## EXERCISE DETAILS
Collect every line in the rows below that contains the string "width", and treat uppercase and lowercase letters as different.

## GIVEN ENTRIES

※

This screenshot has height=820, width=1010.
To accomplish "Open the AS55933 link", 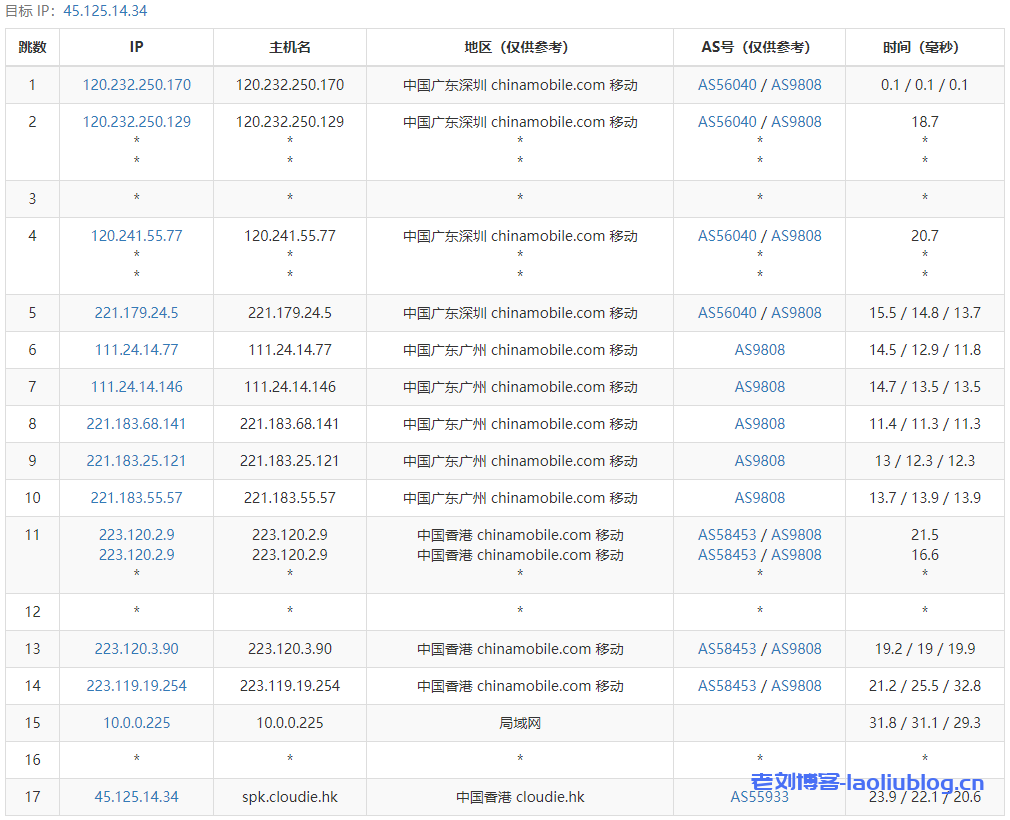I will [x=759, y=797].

※

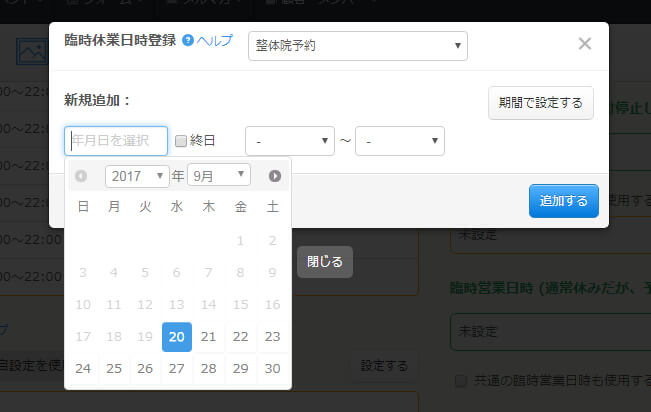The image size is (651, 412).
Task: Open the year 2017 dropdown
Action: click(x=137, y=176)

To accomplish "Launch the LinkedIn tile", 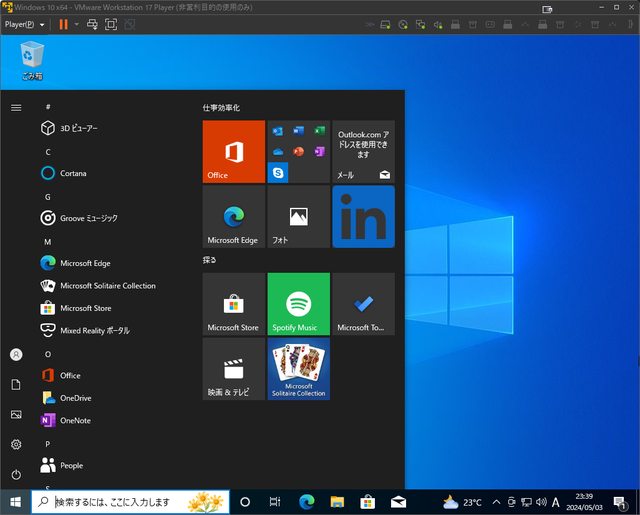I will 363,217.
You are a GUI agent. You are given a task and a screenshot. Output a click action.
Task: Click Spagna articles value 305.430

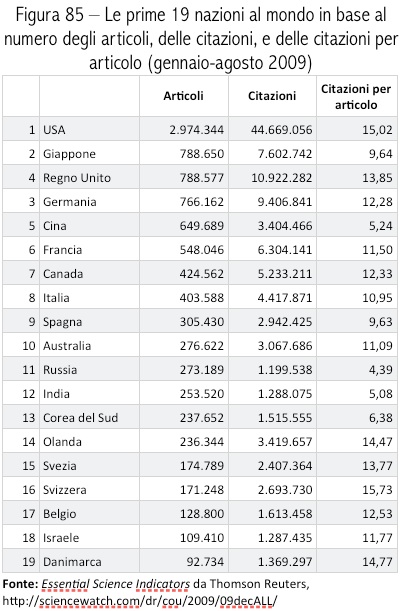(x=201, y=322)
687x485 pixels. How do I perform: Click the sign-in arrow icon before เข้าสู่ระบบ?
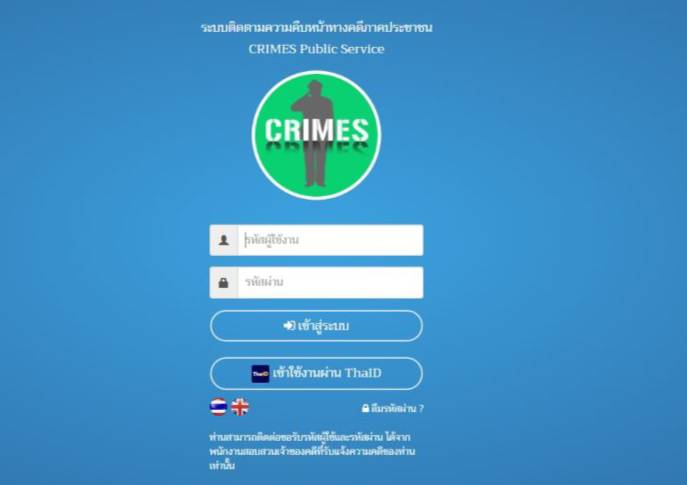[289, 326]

※

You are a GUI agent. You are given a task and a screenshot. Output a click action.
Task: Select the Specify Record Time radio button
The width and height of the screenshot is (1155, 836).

※

## COMPLETED EXERCISE
This screenshot has height=820, width=1010.
The width and height of the screenshot is (1155, 836).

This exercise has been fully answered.